Tuesday, July 10, 2012


Day 12   6/15/12






We made our way to Potsdam via early morning train, arriving at the institute around 10:15. It took us a while, but we eventually found the Max Planck Institute for Colloids and Interfaces and met up with Dimitriya Borisova, one of the post-doc students of Dimitry Shuriken. After a brief tour of their floor, we were allowed to go to the small conference room to set up for the presentation. At 11, the presentation began with an audience of 15 or 20 researchers, most of whom were younger than expected, in the 25-35 age range.  The presentation was approximately 20 minutes with about 10 minutes of Q and A; I was able to answer some questions or suggest answers. While most of the audience seemed to be rather intense, I spoke to many after and most were very nice and said I did a good job, so that’s probably positive. After the presentation, we were given a brief tour of their work by Dimitriya and Matias, a fellow postdoc, while Dimitriya explained some of their research in anti-corrosion. From the labspace it was easy to see that this was a top rate research facility; one such example would be that they had an operational Langmuir-Blodgett Trough and the most intense sonicator that I’ve ever seen. Actually, it was so awesome that I’m not sure you can just call it a simple sonnictor anymore. Like, a sound pistol. Or something that sounds cooler than that. Moving on, their labs that I toured were mostly that relating to Dr. Shuriken and his research team, and as such were mainly concentration towards anticorrosion with both academic and industrial aims. One of the unrelated labs that we stopped by was one they jokingly referred to as ‘The bubble lab’, where the researcher focused on monitoring the spectroscopic significance and refraction angles of bubbles for use in things I didn’t understand beyond that.

Additional reasons this place was cool: free water and terrariums in the hallway.
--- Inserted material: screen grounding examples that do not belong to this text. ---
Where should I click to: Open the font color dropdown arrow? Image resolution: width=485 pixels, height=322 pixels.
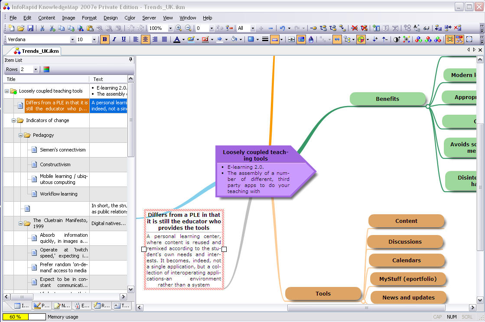click(x=183, y=39)
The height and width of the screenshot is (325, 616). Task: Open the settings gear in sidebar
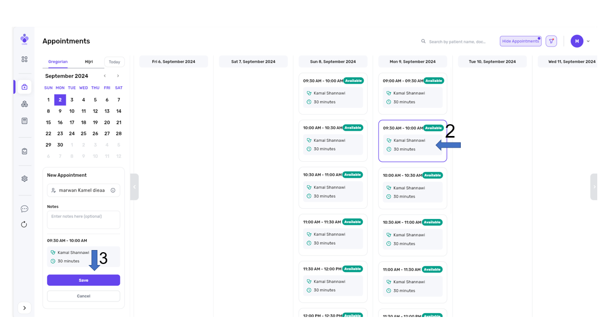(x=24, y=179)
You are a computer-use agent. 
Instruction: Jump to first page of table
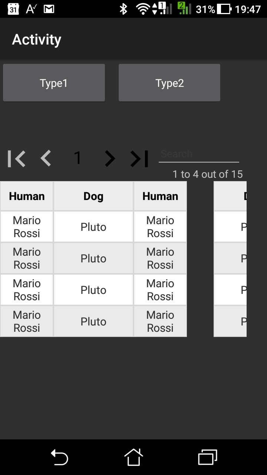pos(17,159)
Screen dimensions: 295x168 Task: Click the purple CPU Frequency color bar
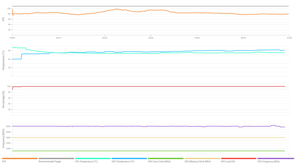coord(275,158)

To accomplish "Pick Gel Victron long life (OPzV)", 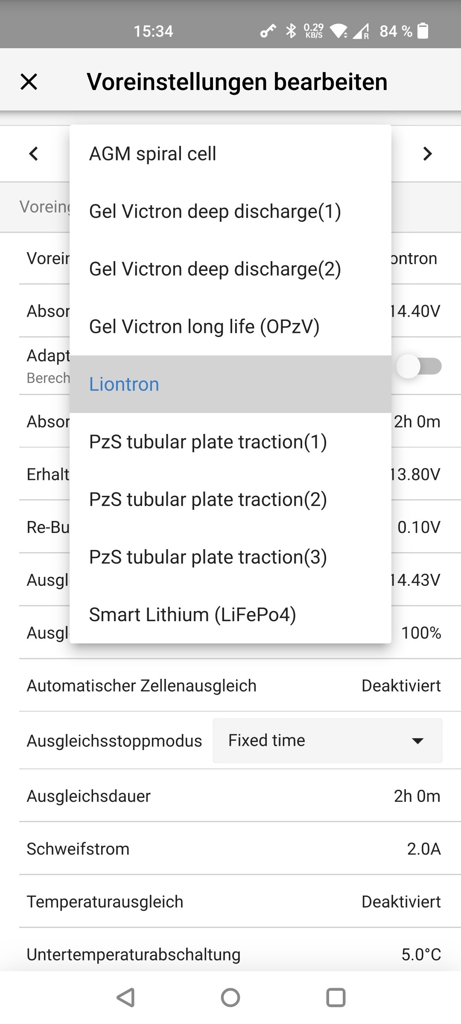I will pos(231,326).
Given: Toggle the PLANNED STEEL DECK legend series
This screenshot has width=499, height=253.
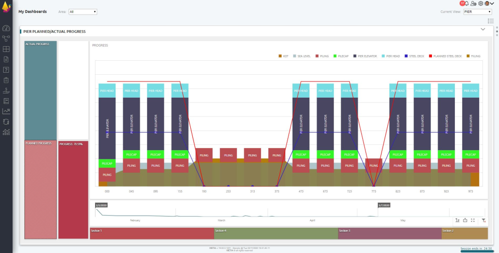Looking at the screenshot, I should [445, 56].
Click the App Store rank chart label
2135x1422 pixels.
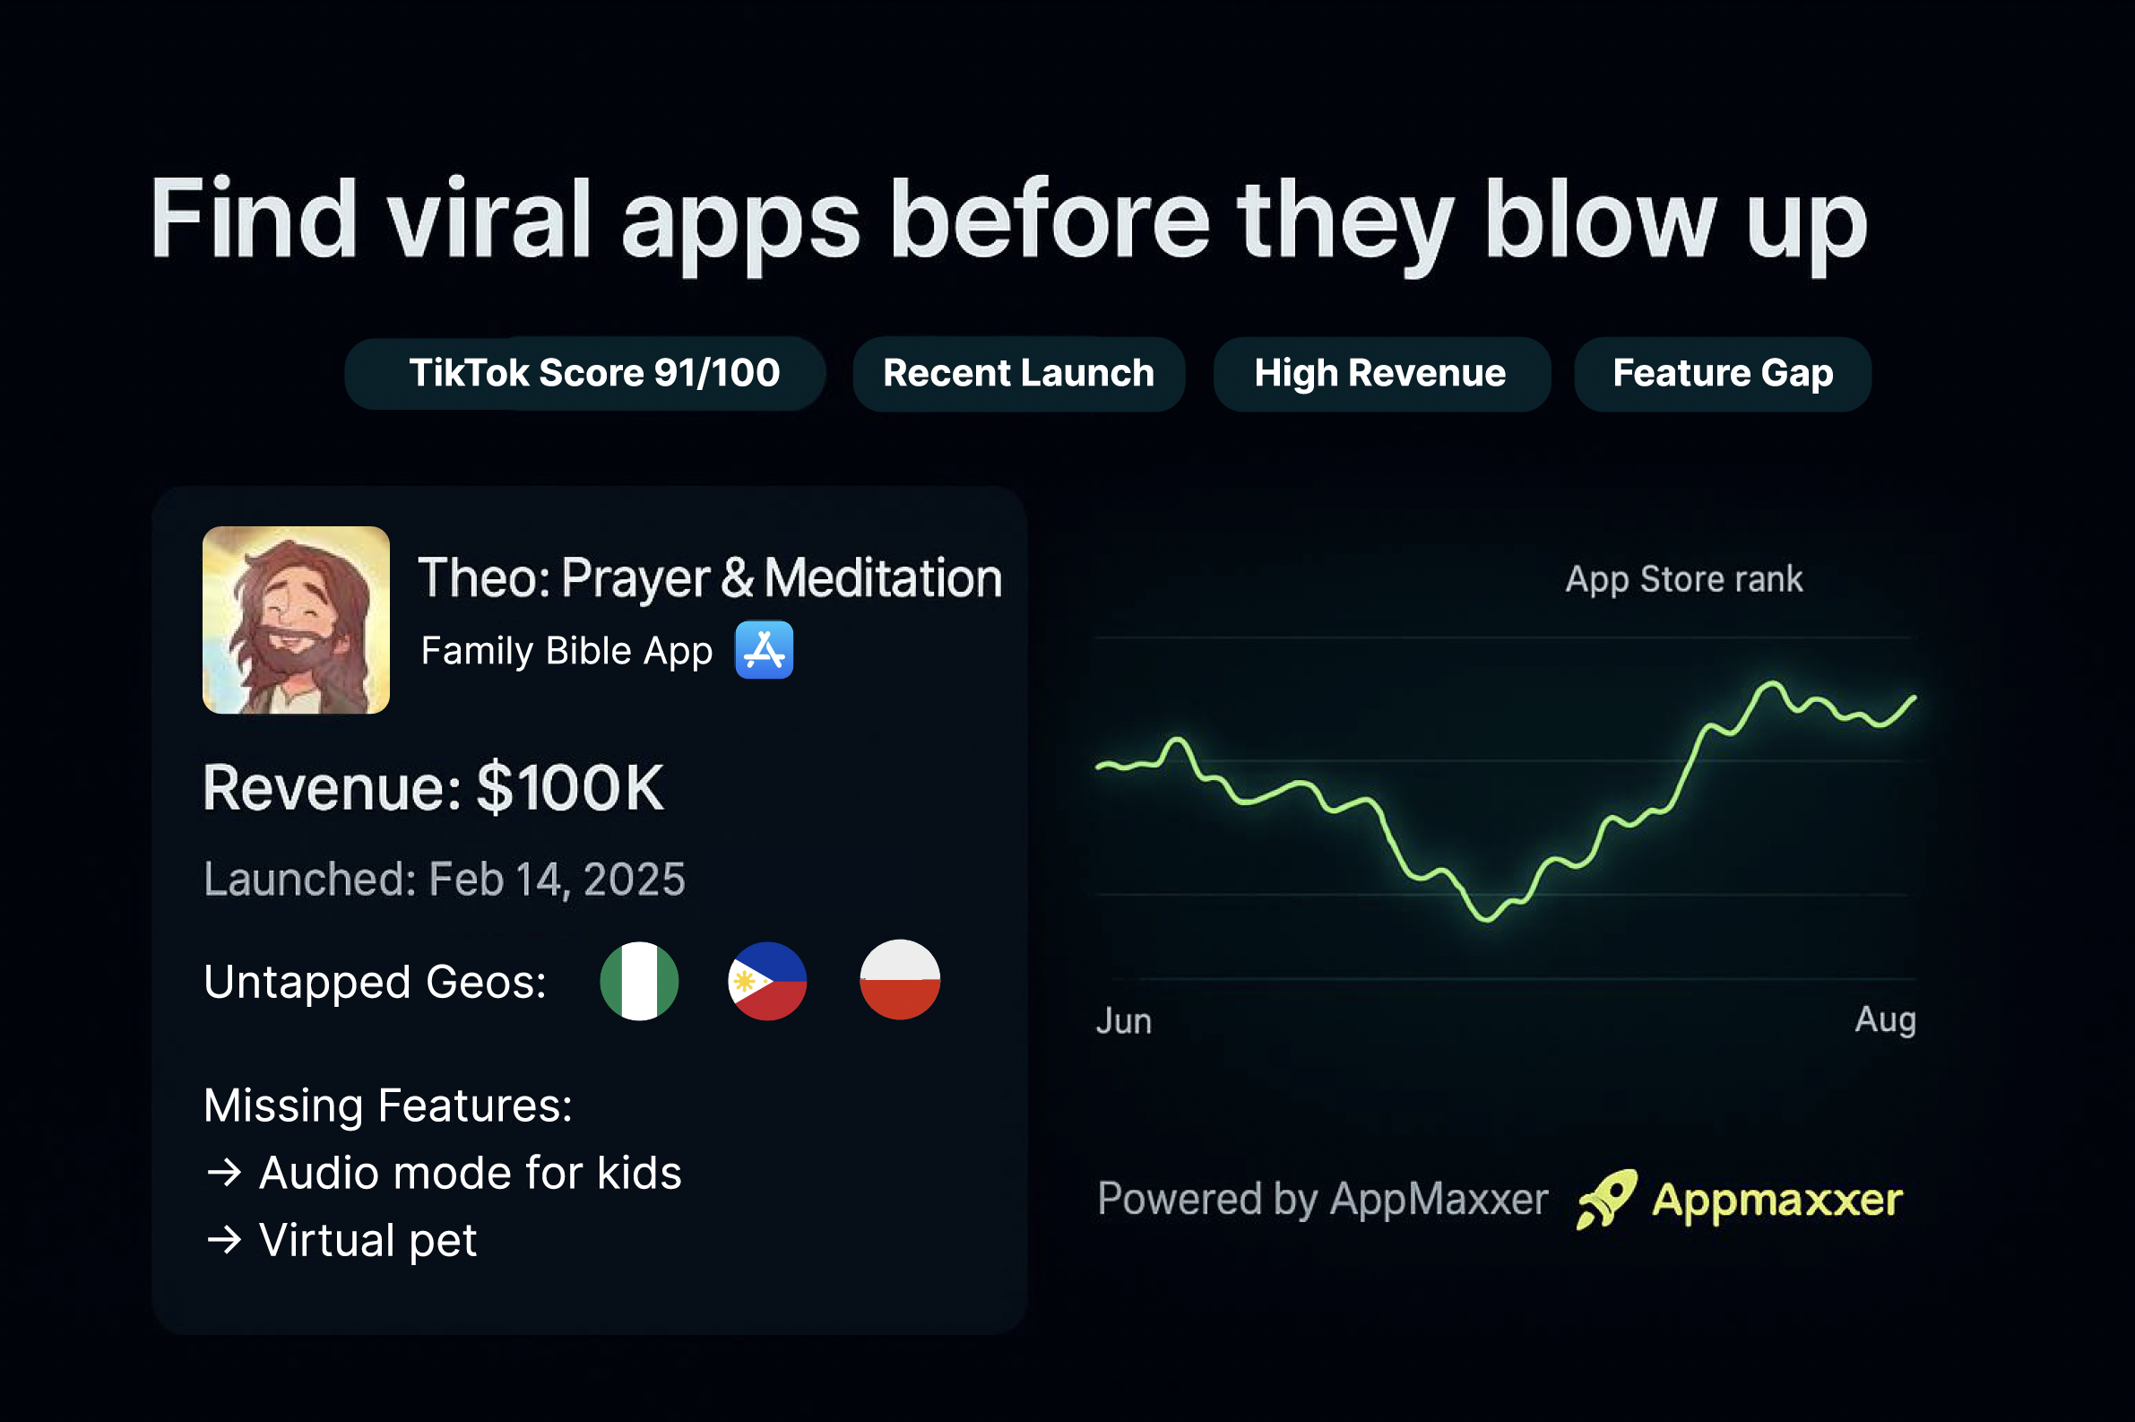pos(1684,579)
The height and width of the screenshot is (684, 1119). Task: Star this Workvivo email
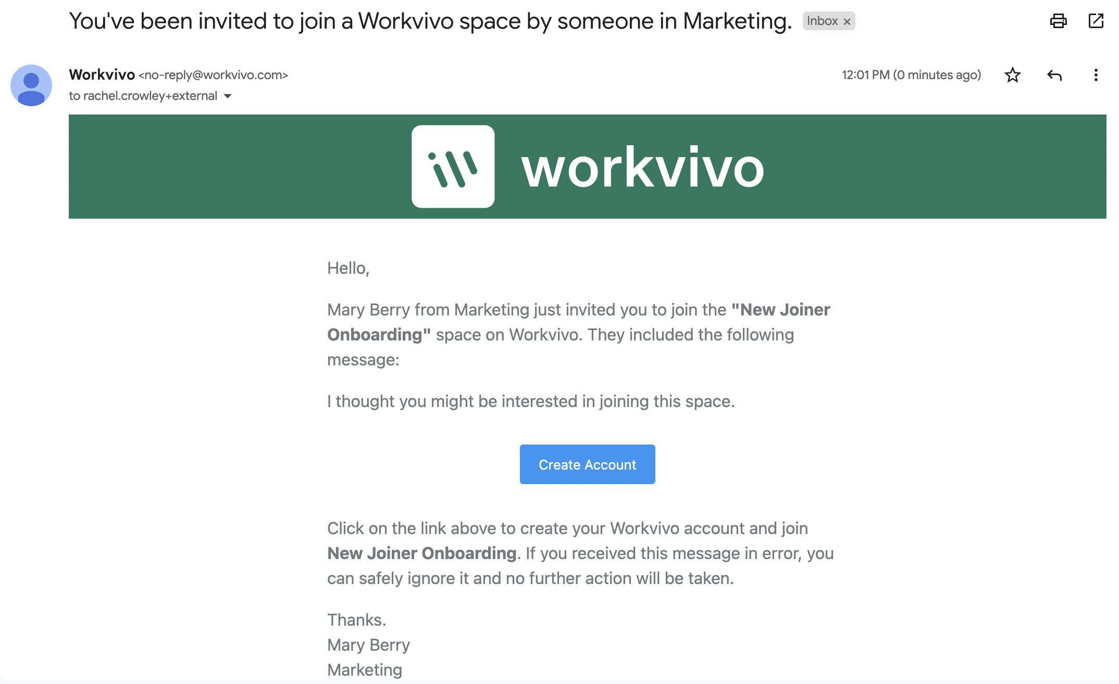point(1012,75)
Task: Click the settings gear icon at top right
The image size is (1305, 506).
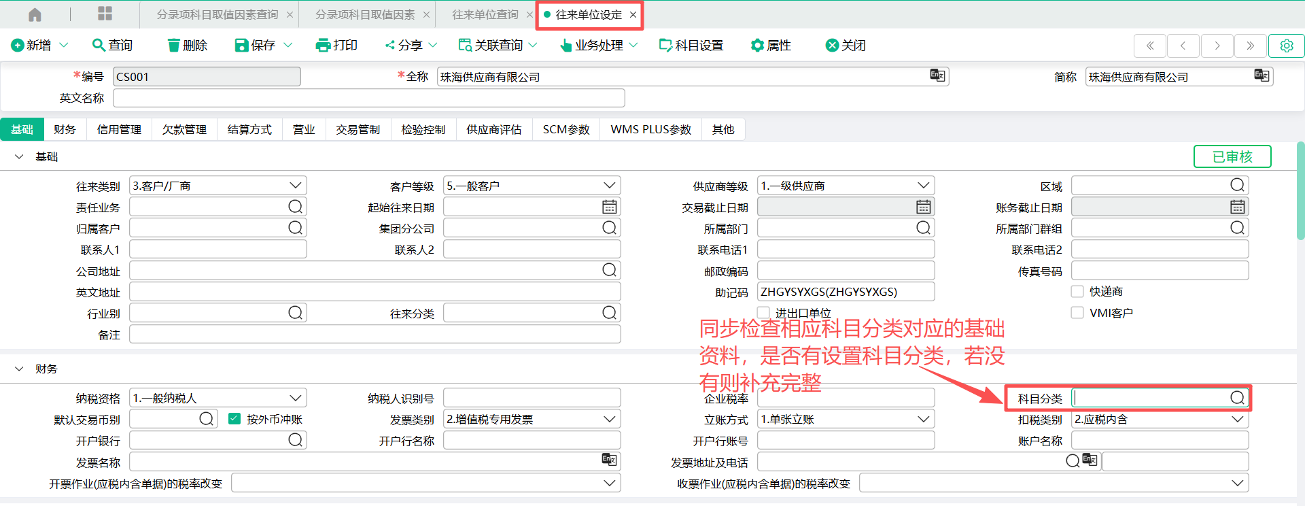Action: click(x=1286, y=46)
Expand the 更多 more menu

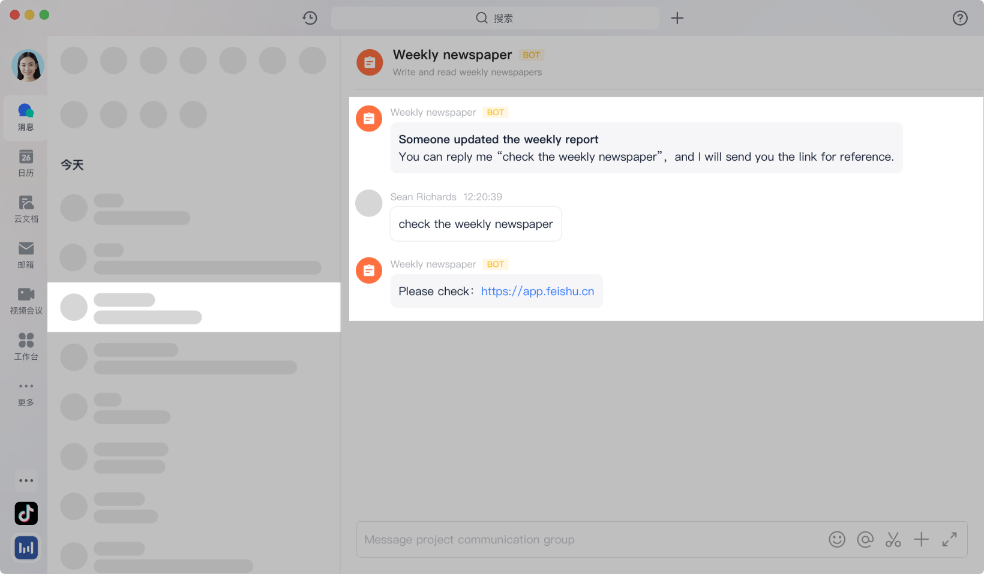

Also, something to comment on would be how excessively NOT pretentious these people were. The way they spoke and acted seemed to down-play how awesome it was that they worked at a first-class research institute.












(For those who are interested, a Langmuir-Blodgett Trough is essentially a machine credited with pioneering the field of nanoassembly. It is acclaimed for providing a way to assemble single-molecule layer deposition with an extremely specific and controlled composition. This is done by having a trough filled with water with a thin, evenly dispersed layer of the desired molecule floating on top (the perfect amount is present so that the layer is one-molecule thick). An oppositely charged substrate is then dipped via a mechanical arm into the liquid as a barrier sitting in the trough moves simultaneously to push the layer of surface molecules so that it remains one molecule thick. In this way, the layers are able to be attracted to each other and assemble via opposite charges. (Vertical lift and horizontal lift are two different techniques for the dipping of a deposition wafer in and out of the Langmuir-Blodgett water trough. This machine was equipped to do both.) Due to the extreme precision required by the instrument, Langmuir-Blodgett Troughs are extremely delicate and expensive. They fell out of favor as an assembly method due to various reasons, including the cost and the inability to self-fix defects created by the alternating tilts of the molecules during assembly, which makes them unfeasible for the creation of bioelectronics (a 5% production rate as the layers go up).